┌──

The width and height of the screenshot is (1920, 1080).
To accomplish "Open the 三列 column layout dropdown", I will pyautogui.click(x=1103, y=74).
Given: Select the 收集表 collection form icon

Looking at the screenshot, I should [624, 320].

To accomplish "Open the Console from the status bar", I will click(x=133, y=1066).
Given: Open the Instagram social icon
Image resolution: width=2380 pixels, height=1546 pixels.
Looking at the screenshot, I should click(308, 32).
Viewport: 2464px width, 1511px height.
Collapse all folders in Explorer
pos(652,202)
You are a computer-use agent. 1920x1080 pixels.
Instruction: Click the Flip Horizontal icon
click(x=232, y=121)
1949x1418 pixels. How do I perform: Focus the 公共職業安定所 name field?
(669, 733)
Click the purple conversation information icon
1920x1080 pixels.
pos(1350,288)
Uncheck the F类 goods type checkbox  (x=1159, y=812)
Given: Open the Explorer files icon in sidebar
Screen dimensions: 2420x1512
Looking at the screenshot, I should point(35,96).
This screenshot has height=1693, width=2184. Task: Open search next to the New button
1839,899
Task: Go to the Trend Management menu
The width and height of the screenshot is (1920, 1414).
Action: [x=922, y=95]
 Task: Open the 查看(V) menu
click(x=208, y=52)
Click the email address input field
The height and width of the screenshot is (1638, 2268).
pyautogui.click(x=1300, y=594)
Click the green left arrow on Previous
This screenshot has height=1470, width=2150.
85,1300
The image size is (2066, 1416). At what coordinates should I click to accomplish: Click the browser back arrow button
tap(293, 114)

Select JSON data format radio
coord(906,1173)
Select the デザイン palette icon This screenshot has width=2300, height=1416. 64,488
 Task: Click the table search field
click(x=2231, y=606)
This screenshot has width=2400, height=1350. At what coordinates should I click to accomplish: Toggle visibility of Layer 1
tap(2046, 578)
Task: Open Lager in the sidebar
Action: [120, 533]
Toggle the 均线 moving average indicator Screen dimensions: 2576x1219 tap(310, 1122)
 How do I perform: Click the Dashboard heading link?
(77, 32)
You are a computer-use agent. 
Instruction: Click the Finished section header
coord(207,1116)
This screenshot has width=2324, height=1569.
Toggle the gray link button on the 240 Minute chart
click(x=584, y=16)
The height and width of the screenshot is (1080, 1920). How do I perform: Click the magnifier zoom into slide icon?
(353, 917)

└──

*Exercise prompt:* Restate the entries above word for word, beginning with their first line and ending with the line holding "Viewport: 2464px width, 1511px height."; omit everything else.

*Answer to the problem:*
The width and height of the screenshot is (1920, 1080).
To accomplish "Open the 三列 column layout dropdown", I will pyautogui.click(x=1103, y=74).
Given: Select the 收集表 collection form icon

Looking at the screenshot, I should [624, 320].

To accomplish "Open the Console from the status bar", I will click(x=133, y=1066).
Given: Open the Instagram social icon
Image resolution: width=2380 pixels, height=1546 pixels.
Looking at the screenshot, I should click(308, 32).
Viewport: 2464px width, 1511px height.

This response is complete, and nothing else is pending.